### Task brief
Return every line of the listing below so that it matches the original exactly.

* * * *

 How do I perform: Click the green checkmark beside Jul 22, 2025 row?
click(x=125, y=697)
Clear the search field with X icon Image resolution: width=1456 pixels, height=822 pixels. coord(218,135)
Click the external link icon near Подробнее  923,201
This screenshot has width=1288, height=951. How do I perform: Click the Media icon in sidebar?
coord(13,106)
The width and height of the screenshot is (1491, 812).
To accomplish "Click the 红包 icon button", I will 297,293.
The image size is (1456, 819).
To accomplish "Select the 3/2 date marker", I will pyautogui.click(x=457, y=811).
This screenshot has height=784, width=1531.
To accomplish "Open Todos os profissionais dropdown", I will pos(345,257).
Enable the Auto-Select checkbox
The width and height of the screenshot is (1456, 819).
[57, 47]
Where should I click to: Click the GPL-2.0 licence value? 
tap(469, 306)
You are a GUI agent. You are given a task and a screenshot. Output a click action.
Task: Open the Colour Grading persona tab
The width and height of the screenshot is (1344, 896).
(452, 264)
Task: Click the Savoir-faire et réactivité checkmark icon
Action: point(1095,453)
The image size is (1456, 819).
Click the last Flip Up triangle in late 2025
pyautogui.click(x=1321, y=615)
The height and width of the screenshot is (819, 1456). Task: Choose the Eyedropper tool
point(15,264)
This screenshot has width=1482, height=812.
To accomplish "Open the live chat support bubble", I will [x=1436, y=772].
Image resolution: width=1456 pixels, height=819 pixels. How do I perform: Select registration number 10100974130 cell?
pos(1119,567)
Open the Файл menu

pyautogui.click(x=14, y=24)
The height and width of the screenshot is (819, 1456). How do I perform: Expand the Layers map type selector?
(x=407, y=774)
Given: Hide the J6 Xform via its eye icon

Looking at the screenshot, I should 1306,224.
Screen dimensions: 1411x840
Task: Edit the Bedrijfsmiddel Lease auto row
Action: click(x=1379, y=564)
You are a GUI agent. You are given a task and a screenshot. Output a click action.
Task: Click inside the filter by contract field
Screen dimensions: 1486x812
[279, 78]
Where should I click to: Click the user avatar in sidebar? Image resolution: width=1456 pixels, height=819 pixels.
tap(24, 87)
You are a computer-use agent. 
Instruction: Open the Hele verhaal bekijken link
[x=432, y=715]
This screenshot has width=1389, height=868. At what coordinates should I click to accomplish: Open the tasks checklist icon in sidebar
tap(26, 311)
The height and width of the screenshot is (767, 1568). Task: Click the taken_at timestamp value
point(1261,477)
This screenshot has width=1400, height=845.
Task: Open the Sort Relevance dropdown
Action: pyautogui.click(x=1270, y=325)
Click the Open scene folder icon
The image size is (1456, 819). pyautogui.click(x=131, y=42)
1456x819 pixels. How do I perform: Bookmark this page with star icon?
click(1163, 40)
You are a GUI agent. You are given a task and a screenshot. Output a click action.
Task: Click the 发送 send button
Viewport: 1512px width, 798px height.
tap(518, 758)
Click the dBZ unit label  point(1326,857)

* * * *

### Your response
 How do I perform: Click the green checkmark beside Jul 22, 2025 row?
click(x=125, y=697)
Clear the search field with X icon Image resolution: width=1456 pixels, height=822 pixels. coord(218,135)
Click the external link icon near Подробнее  923,201
This screenshot has width=1288, height=951. How do I perform: Click the Media icon in sidebar?
coord(13,106)
The width and height of the screenshot is (1491, 812).
To accomplish "Click the 红包 icon button", I will 297,293.
The image size is (1456, 819).
To accomplish "Select the 3/2 date marker", I will pyautogui.click(x=457, y=811).
This screenshot has height=784, width=1531.
To accomplish "Open Todos os profissionais dropdown", I will pos(345,257).
Enable the Auto-Select checkbox
The width and height of the screenshot is (1456, 819).
[57, 47]
Where should I click to: Click the GPL-2.0 licence value? 
tap(469, 306)
You are a GUI agent. You are given a task and a screenshot. Output a click action.
Task: Open the Colour Grading persona tab
The width and height of the screenshot is (1344, 896).
(452, 264)
Task: Click the Savoir-faire et réactivité checkmark icon
Action: point(1095,453)
The image size is (1456, 819).
Click the last Flip Up triangle in late 2025
pyautogui.click(x=1321, y=615)
The height and width of the screenshot is (819, 1456). Task: Choose the Eyedropper tool
point(15,264)
This screenshot has width=1482, height=812.
To accomplish "Open the live chat support bubble", I will [x=1436, y=772].
Image resolution: width=1456 pixels, height=819 pixels. How do I perform: Select registration number 10100974130 cell?
pos(1119,567)
Open the Файл menu

pyautogui.click(x=14, y=24)
The height and width of the screenshot is (819, 1456). How do I perform: Expand the Layers map type selector?
(x=407, y=774)
Given: Hide the J6 Xform via its eye icon

Looking at the screenshot, I should 1306,224.
Screen dimensions: 1411x840
Task: Edit the Bedrijfsmiddel Lease auto row
Action: click(x=1379, y=564)
You are a GUI agent. You are given a task and a screenshot. Output a click action.
Task: Click inside the filter by contract field
Screen dimensions: 1486x812
[279, 78]
Where should I click to: Click the user avatar in sidebar? Image resolution: width=1456 pixels, height=819 pixels.
tap(24, 87)
You are a computer-use agent. 
Instruction: Open the Hele verhaal bekijken link
[x=432, y=715]
This screenshot has width=1389, height=868. At what coordinates should I click to accomplish: Open the tasks checklist icon in sidebar
tap(26, 311)
The height and width of the screenshot is (767, 1568). Task: Click the taken_at timestamp value
point(1261,477)
This screenshot has width=1400, height=845.
Task: Open the Sort Relevance dropdown
Action: pyautogui.click(x=1270, y=325)
Click the Open scene folder icon
The image size is (1456, 819). pyautogui.click(x=131, y=42)
1456x819 pixels. How do I perform: Bookmark this page with star icon?
click(1163, 40)
You are a GUI agent. You are given a task and a screenshot. Output a click action.
Task: Click the 发送 send button
Viewport: 1512px width, 798px height.
tap(518, 758)
Click the dBZ unit label  point(1326,857)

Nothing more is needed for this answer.